Call me prehistoric but I'm trying to use XHTML document type encoded in a UTF8 html page with a PRE tag containing text with some unicode linebreaks u2028.
Firefox at least seems not to honor u2028 as a linebreak in a PRE block. Changing the character to u000D or u000a seems to produce the linebreaks I'm expecting. (Technically the u2028 is encoded in UTF8 as a 3 byte sequence but I assume it is normalized back when it read). I haven't tested this with other browsers yet.
I tried digging through the W3C docs on HTML but was not able to figure out from the section on PRE just exactly what characters are treated as linebreaks. Where is chapter and verse on exactly what is interpreted as linebreaks in PRE? Is u2028 treated as such, with Firefox being defective, or the HTML standard brain dead in not interpreting u2028 as a line break when found in a Unicode file?

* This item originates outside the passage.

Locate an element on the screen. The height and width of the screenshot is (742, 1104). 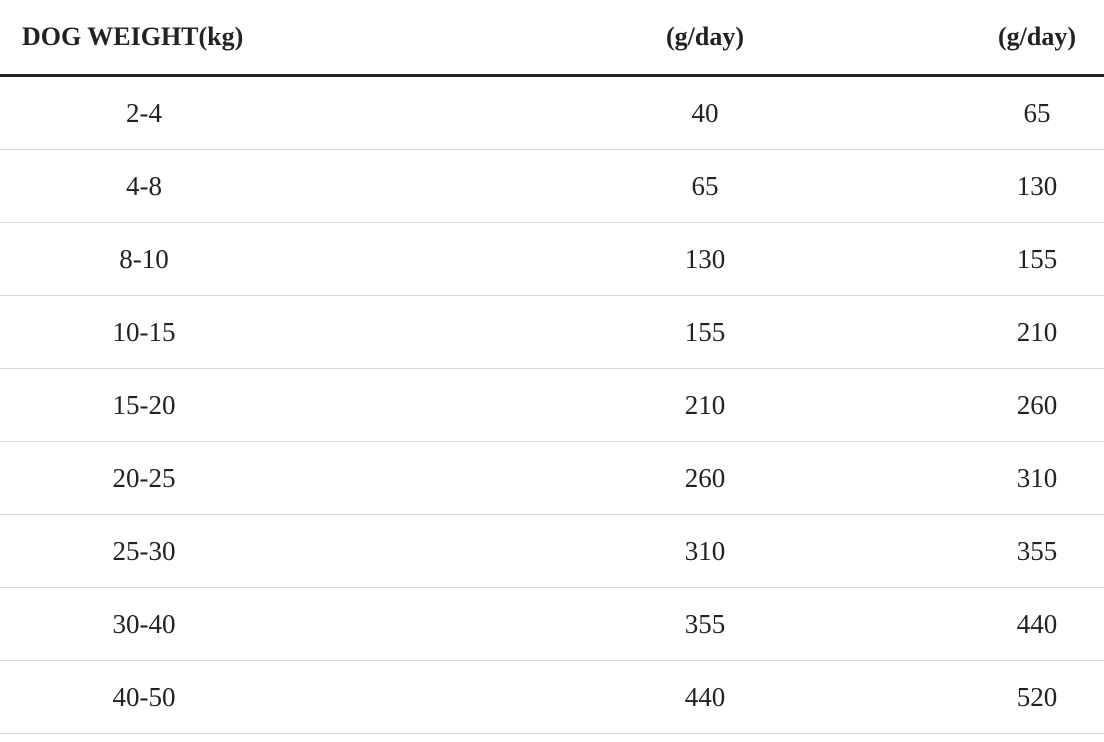
table-row: 20-25 260 310 is located at coordinates (552, 478).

It seems pretty weird to me that a text (e.g. source code) file containing unicode would not use u2028 as a standard for line breaks (I actually have a code generator that produces source code like this, and I'm trying to display that code in an HTML page). Thus placing such code straight into PRE blocks i would think would produce the behavior I expect.

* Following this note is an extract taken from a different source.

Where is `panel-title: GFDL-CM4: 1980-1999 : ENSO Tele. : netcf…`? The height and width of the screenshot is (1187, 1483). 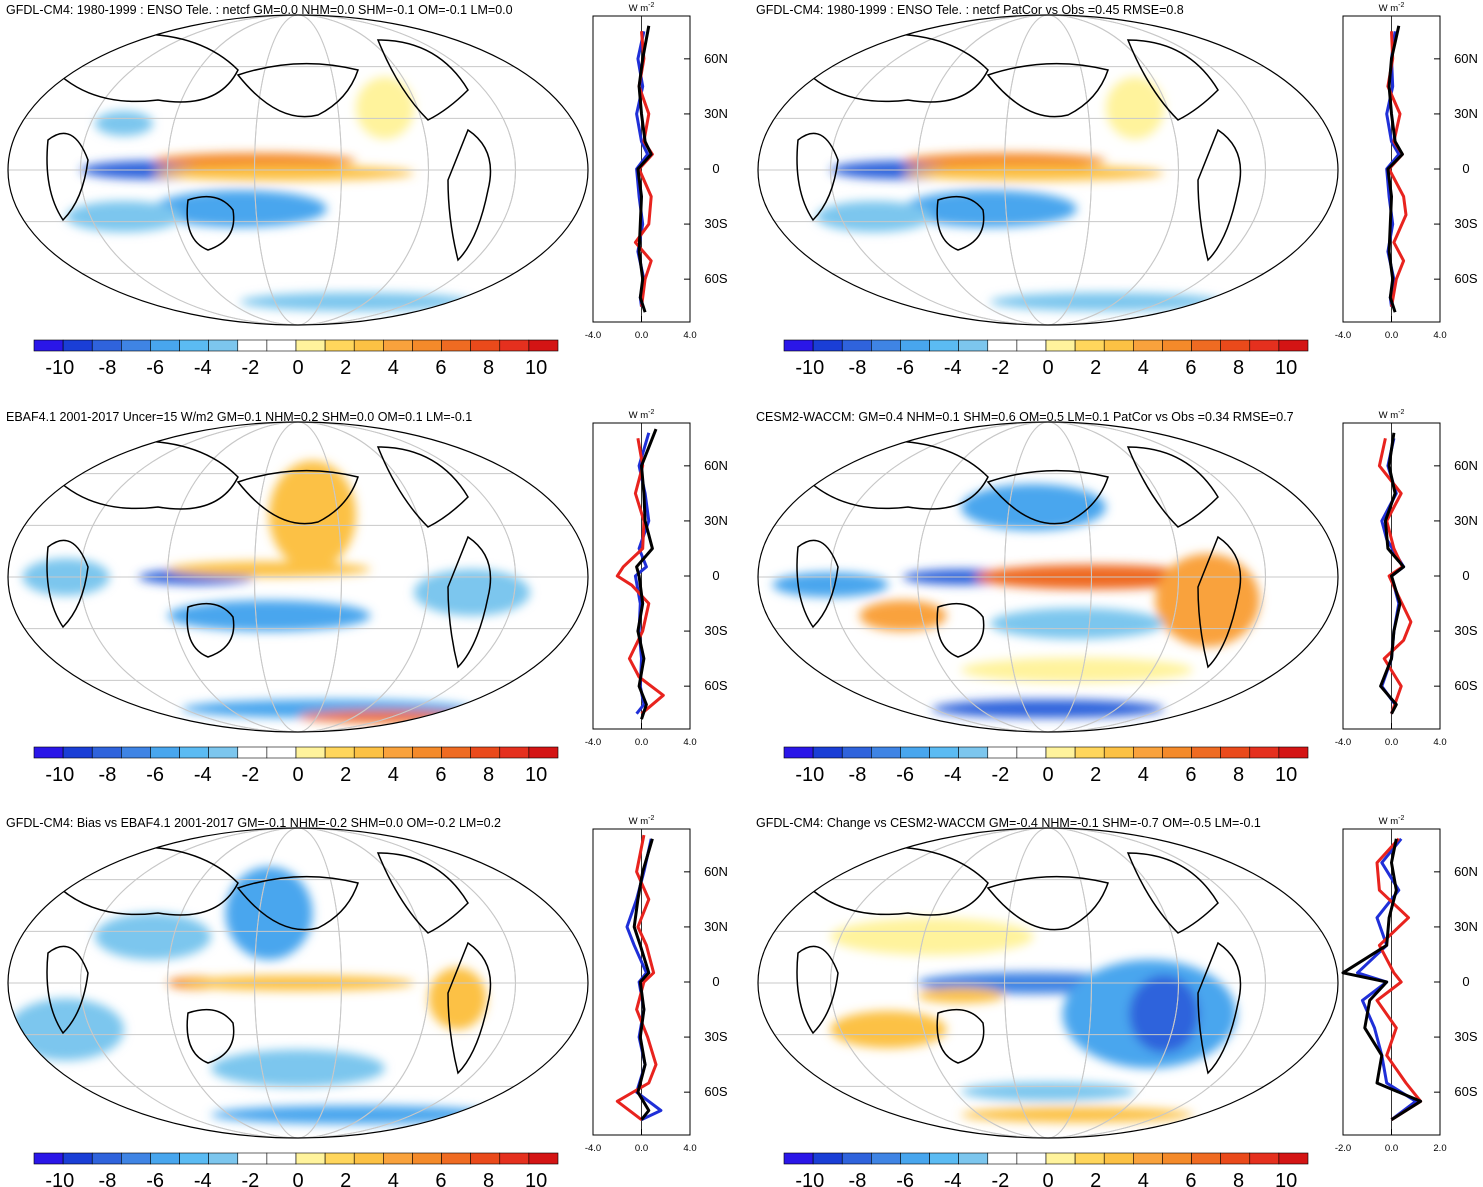
panel-title: GFDL-CM4: 1980-1999 : ENSO Tele. : netcf… is located at coordinates (970, 10).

Despite what the nature of the PRE element might suggest, its rendering behavior is actually specified in CSS, not in HTML, as it pertains to whitespace rendering.
CSS2 says that U+000D and U+000A count as newlines, and user agents may recognize and normalize other Unicode characters as such. It doesn't mention U+2028 anywhere however.
css-text-3 covers whitespace and line break processing much more comprehensively. It defines the term segment break as follows:
For CSS processing, each document language–defined segment break, CRLF sequence (U+000D U+000A), carriage return (U+000D), and line feed (U+000A) in the text is treated as a segment break, which is then interpreted for rendering as specified by the
white-space
property.
Like CSS2, it doesn't mention U+2028.
But, in a later section, it does mention forced break characters (of which U+2028 is one):
When determining line breaks:
- Regardless of the
white-space
value, lines always break at each preserved forced break character: for all values, line-breaking behavior defined for the BK, CR, LF, CM, NL, and SG line breaking classes in [UAX14] must be honored.
Note that it even says "Regardless of the white-space
value"; this means that even outside of a PRE element, U+2028 must introduce a line break (in a similar fashion to a BR element)!
As for implementations, Internet Explorer and Microsoft Edge appear to be the only browsers that render U+2028 as a line break within a PRE element with the default of white-space: pre
. The only caveat is that they normalize it to U+000A so it ends up being treated as regular whitespace outside of the PRE element (or white-space: pre
/pre-line
). This matches what css-text-3 says about preserved forced breaks, but I'm not sure if the act of normalizing U+2028 to U+000A itself is acceptable, or a Unicode/CSS spec violation.
Chrome on Windows 10 always prints a symbol labeled LSEP, and Firefox always prints a zero-width character.
Whether the document is application/xhtml+xml or text/html seems to make no difference in any of these cases.